# PASSAGE
* * * * *
# I miss my old life



## aaronraines (Oct 8, 2010)

I’m sitting in a hotel room outside NYC thinking about my life, and the choices I’ve made that have landed me where I am now. I am not camping, living out of my car and kayaking every day. I am not surrounded by the people who make me the happiest and who I trust my life with. I am not tending bar or waiting tables, nor am I participating in the occasional safety meeting here and there. I am not living in the moment and I am not carefree. I have entered the corporate white colored world of business meetings, conference calls, and expense reports. 

Like a movie real playing in my mind, over and over, sitting in my kayak in an eddy, facing up stream. Eyes closed, I’ve memorized the rapid, each move, each hazard, what line I need to have. My heart beats fast. I breathe in through my nose, out through my mouth. My prayers consist not of safe passage, but of gratitude for the experiences I’ve been fortunate to have on planet earth; the good, the bad, even the ugly. What seems like four or five lifetimes of adventure, I appreciate every last one and the incredible people I’ve met along the way. Kayaking is not a hobby for me but a way I choose to live my life. She is not conniving or scandalous and she commands respect. She is always there when you need her. She is challenging, loyal, sexy, charismatic and electric. She is encompasses everything that is genuine, sincere, and real. I respect her more than I respect myself. She is the doorway to an incredible life and I love her for that. 

I miss my old life.


----------



## caspermike (Mar 9, 2007)

Aaron broseph we need to boat again at least you do, its on me man lets fin go...


----------



## mania (Oct 21, 2003)

That was well said Aaron. I miss my old raft guiding life but not my old income. Weekend warrioring has its merits. Make the best of the situation you are in.


----------



## Gremlin (Jun 24, 2010)

Life evolves and revolves. Don't give up hope. You can change direction at any time. I knew I was on a path that would not allow me to enjoy life and work to make a living so I gave up the career, the comfortable home, the nearby family, and moved with less than $1000 to my name. This was one month after getting married (my wife was on board and the $1000 was mostly "wedding gifts" mailed to us when our families learned we eloped). I had a short list of things I felt I would really need in a new place. The biggest was a feeling of belonging to a community. After living my entire life in the Chicago area, I never felt like I had "neighbors". When I moved to New Castle, Colorado, I didn't know anything about rafting, mountain biking, skiing, or windsurfing. I'd never camped in wilderness. I remember the guy next door introducing me to a guy a few blocks away who could rebuild the starter for my Gremlin and sharing a beer. 

Seventeen years later and I don't regret my 401k shortcomings. In fact, it has worked out better than I could have imagined. And I've floated over 500 miles in the last year

Keep working hard and when the time is right you will know you need to make a big change. It might be closer than you realize!


----------



## catfishbates (Sep 12, 2012)
* * * * *
# PROVIDED MATERIAL
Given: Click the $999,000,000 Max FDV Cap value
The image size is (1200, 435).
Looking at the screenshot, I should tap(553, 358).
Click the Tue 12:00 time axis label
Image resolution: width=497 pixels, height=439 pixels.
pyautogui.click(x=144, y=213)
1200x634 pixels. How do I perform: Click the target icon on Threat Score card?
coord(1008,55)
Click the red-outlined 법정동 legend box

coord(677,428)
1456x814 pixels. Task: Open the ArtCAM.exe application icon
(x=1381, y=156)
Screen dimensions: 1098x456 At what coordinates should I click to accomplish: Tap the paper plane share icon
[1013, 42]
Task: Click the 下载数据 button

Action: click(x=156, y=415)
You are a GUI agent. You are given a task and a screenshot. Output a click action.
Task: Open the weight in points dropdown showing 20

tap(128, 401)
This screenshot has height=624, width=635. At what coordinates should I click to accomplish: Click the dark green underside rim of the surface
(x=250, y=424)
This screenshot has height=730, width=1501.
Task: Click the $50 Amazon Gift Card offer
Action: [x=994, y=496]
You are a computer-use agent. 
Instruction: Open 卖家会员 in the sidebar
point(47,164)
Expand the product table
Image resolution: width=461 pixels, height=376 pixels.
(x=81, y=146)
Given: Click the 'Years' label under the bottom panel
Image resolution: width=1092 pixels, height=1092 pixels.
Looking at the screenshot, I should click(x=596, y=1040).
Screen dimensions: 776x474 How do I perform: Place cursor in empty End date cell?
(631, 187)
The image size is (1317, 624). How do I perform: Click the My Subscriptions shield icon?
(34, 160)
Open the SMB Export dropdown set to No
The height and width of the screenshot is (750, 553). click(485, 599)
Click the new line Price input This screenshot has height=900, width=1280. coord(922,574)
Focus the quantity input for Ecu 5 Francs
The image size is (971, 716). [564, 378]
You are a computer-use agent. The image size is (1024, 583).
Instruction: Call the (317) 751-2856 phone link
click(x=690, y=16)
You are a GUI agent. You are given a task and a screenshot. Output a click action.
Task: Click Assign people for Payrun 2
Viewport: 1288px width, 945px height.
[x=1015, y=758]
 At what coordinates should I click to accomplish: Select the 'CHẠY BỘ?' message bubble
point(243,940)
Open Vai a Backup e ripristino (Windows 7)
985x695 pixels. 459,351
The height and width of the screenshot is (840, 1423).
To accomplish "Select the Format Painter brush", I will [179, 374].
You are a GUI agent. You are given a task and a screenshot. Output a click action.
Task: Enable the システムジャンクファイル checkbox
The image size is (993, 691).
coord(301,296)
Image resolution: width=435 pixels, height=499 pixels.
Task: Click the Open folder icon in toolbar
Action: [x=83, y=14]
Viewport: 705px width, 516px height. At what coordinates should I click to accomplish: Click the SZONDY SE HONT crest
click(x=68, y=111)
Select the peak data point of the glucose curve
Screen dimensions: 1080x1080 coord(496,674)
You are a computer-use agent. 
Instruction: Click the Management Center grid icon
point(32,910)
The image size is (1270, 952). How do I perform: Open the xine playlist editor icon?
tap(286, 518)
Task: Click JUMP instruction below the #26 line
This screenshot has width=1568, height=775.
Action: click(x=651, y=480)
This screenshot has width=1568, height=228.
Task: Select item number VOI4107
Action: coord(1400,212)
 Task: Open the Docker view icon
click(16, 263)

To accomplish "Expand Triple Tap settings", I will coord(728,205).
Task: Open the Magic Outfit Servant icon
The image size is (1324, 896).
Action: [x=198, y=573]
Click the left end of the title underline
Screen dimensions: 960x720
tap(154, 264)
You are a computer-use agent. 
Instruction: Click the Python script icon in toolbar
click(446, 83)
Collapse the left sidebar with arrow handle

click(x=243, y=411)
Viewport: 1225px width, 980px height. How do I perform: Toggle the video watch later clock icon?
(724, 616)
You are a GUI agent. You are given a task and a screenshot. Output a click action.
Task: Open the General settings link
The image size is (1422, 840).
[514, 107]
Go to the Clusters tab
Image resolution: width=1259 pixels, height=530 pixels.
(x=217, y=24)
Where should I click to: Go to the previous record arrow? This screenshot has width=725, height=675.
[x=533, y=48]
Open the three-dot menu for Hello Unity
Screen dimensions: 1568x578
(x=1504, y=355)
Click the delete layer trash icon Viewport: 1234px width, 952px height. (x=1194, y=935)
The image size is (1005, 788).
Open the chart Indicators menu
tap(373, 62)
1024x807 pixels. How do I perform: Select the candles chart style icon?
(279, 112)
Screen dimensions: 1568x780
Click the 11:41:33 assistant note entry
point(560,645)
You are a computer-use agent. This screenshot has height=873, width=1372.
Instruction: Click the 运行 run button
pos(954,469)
* * * * *
# PROBLEM DETAILS
Answer these from the kayaking thread:
(a) Where is aaronraines sitting while writing the first post?
(b) What does mania miss, and what does mania not miss?
(c) To which town did Gremlin move after leaving the Chicago area?

# TASK SOLUTION
(a) In a hotel room outside NYC.
(b) Mania misses the old raft guiding life but not the old income.
(c) New Castle, Colorado.